At the Battle of Marathon Herodotus described the vote of the polemarchos, Callimachus, as the deciding factor during debate over engagement in battle; it is disputed whether this vote implies that the position of polemarchos was an equal to a strategos or that of a commander-in-chief. The polemarchos' military responsibilities continued until 487 BC, when a new procedure was adopted and magistrates were then appointed by lot. Following this reform, the military duties were handled by the strategos. By the mid-5th Century BC, the polemarchos role was reduced to ceremonial and judicial functions, and primarily presided over preliminary trials involving metics' family, inheritance, and status cases. After the preliminary stage the cases would either continue under the judgement of the polemarchos, or be remitted to tribal or municipal judges. The polemarchos also conducted certain religious sacrificial offerings and arranged the funeral ceremonies for men killed in war.

===Sparta===
In the new structure of the Spartan Army, introduced sometime during the Peloponnesian War, a polemarchos was the commander of a mora of 576 men, one of six in the Spartan army on campaign. On occasion however they were appointed to head armies. They were part of the royal army council and the royal escort (δαμοσία) and were supported or represented by officers (συμφορεῖς). The polemarchoi were also responsible for public meals, since, by the laws of Lycurgus, the Lacedaemonians would eat and fight in the same group. Next to their military and connected responsibilities, the polemarchoi were responsible for some civil and juridical tasks (not unlike the archōn polemarchos in Athens).

===Boeotia===
In the early 4th century BC several Boeotian poleis instituted the position of polemarchos, though there was no unified policy. Of the surviving accounts, Plutarch and Xenophon describe three polemarchoi as executive officials of Thebes during this period.

==Other uses==
In modern use, the Greek Letter fraternity Kappa Alpha Psi titles their fraternity leaders as Polemarchs.

==Fictional use==
This position was featured in Orson Scott Card's novel Ender's Game. In the novel, the position of polemarch was charged with the supreme command of humanity's space fleets, the International Fleet. The Polemarch, along with the positions of Strategos and Hegemon, was one of the three most powerful people alive.
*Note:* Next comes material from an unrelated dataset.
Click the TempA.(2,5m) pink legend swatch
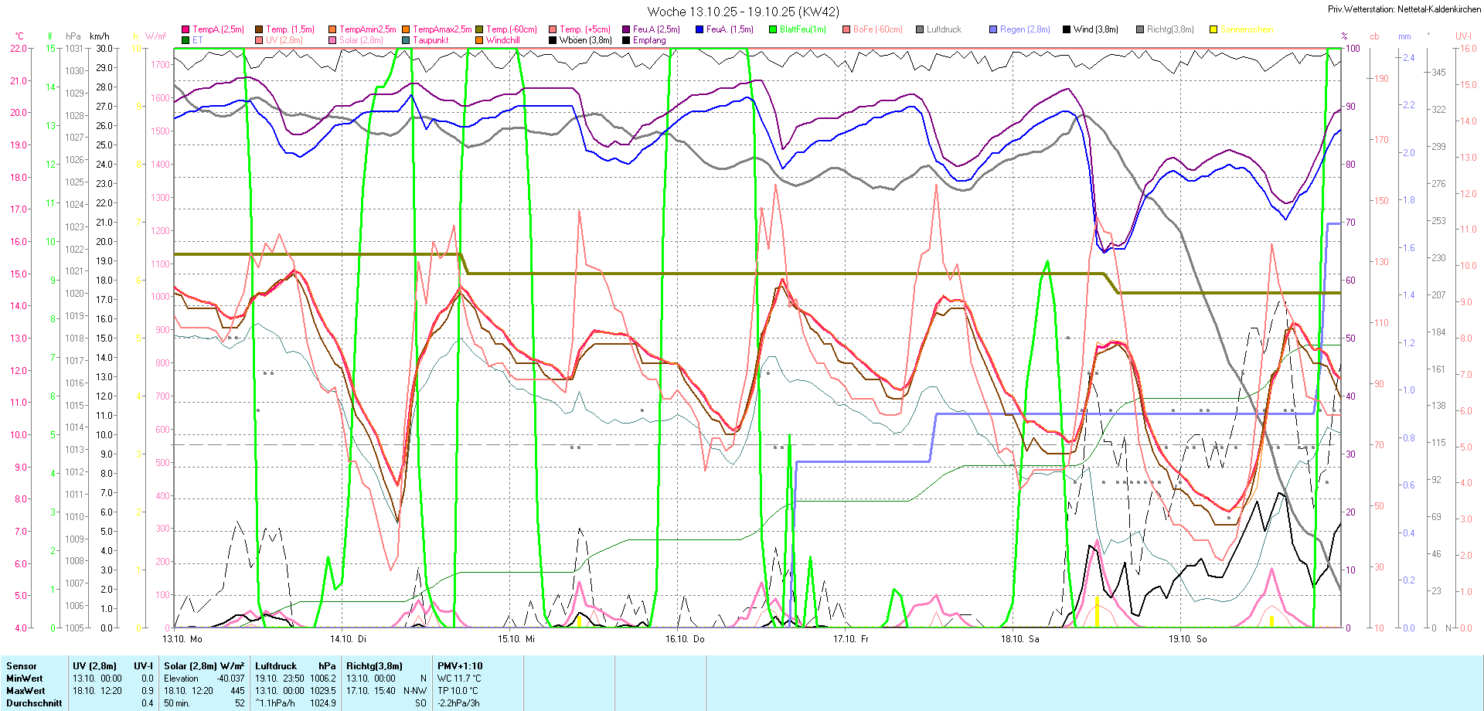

This title was also given to the DC Comics character Artemis of Bana-Mighdall, an Amazon in the Wonder Woman comic books. For a period Artemis served as Paradise Island's co-ruler alongside fellow Amazon Philippus. Whereas Philippus oversaw the day-to-day rule of the island, Artemis oversaw its military aspects.

The title was used to signify soldiers who commanded fortifications and other camps in the 2018 Ubisoft video game Assassin's Creed Odyssey. They were the strongest regular enemies in the game and killing them would lower the "nation power" of a particular state in Greece substantially. Additionally, in 2 of the game's quests, you have to kill 3 polemarchs that are present in either Athenian or Spartan forts across Greece, collect their seals, and bring them to either General Lysander of Sparta or Demosthenes in Athens.